┌─ Task inputs
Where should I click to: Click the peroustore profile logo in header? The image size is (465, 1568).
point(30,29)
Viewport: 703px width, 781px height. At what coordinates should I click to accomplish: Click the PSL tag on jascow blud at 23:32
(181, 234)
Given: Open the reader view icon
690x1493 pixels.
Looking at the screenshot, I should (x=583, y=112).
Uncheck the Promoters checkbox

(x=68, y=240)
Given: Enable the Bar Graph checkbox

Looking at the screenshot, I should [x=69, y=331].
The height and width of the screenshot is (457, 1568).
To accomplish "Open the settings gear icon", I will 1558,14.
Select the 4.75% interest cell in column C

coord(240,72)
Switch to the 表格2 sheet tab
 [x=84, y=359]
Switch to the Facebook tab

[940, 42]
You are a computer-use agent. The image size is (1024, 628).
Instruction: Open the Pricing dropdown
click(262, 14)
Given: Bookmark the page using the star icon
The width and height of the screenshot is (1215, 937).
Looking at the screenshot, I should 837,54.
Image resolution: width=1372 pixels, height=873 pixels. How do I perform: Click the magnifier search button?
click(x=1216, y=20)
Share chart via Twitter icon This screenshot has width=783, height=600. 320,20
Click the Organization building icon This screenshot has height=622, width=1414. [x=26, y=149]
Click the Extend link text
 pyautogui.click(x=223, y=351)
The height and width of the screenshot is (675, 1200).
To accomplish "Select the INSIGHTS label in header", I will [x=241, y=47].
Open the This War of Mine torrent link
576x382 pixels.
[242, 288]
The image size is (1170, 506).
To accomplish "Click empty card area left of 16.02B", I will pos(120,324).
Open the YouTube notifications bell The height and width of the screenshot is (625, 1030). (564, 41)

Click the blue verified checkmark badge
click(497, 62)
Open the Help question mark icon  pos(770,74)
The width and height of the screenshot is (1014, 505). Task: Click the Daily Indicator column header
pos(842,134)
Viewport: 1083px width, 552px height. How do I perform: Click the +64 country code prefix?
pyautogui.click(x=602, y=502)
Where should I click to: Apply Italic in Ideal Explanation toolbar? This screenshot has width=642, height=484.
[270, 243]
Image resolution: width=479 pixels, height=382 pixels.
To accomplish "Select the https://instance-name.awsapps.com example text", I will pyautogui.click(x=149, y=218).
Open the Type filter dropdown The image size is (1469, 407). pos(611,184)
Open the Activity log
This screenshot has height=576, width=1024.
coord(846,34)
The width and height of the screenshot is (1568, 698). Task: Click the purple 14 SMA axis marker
└─
_Assigned task:_
Retype every record without alteration.

_Answer to this task:_
Where should I click to: Click the peroustore profile logo in header? The image size is (465, 1568).
point(30,29)
Viewport: 703px width, 781px height. At what coordinates should I click to accomplish: Click the PSL tag on jascow blud at 23:32
(181, 234)
Given: Open the reader view icon
690x1493 pixels.
Looking at the screenshot, I should (x=583, y=112).
Uncheck the Promoters checkbox

(x=68, y=240)
Given: Enable the Bar Graph checkbox

Looking at the screenshot, I should [x=69, y=331].
The height and width of the screenshot is (457, 1568).
To accomplish "Open the settings gear icon", I will 1558,14.
Select the 4.75% interest cell in column C

coord(240,72)
Switch to the 表格2 sheet tab
 [x=84, y=359]
Switch to the Facebook tab

[940, 42]
You are a computer-use agent. The image size is (1024, 628).
Instruction: Open the Pricing dropdown
click(262, 14)
Given: Bookmark the page using the star icon
The width and height of the screenshot is (1215, 937).
Looking at the screenshot, I should 837,54.
Image resolution: width=1372 pixels, height=873 pixels. How do I perform: Click the magnifier search button?
click(x=1216, y=20)
Share chart via Twitter icon This screenshot has width=783, height=600. 320,20
Click the Organization building icon This screenshot has height=622, width=1414. [x=26, y=149]
Click the Extend link text
 pyautogui.click(x=223, y=351)
The height and width of the screenshot is (675, 1200).
To accomplish "Select the INSIGHTS label in header", I will [x=241, y=47].
Open the This War of Mine torrent link
576x382 pixels.
[242, 288]
The image size is (1170, 506).
To accomplish "Click empty card area left of 16.02B", I will pos(120,324).
Open the YouTube notifications bell The height and width of the screenshot is (625, 1030). (564, 41)

Click the blue verified checkmark badge
click(497, 62)
Open the Help question mark icon  pos(770,74)
The width and height of the screenshot is (1014, 505). Task: Click the Daily Indicator column header
pos(842,134)
Viewport: 1083px width, 552px height. How do I perform: Click the +64 country code prefix?
pyautogui.click(x=602, y=502)
Where should I click to: Apply Italic in Ideal Explanation toolbar? This screenshot has width=642, height=484.
[270, 243]
Image resolution: width=479 pixels, height=382 pixels.
To accomplish "Select the https://instance-name.awsapps.com example text", I will pyautogui.click(x=149, y=218).
Open the Type filter dropdown The image size is (1469, 407). pos(611,184)
Open the Activity log
This screenshot has height=576, width=1024.
coord(846,34)
The width and height of the screenshot is (1568, 698). Task: Click the purple 14 SMA axis marker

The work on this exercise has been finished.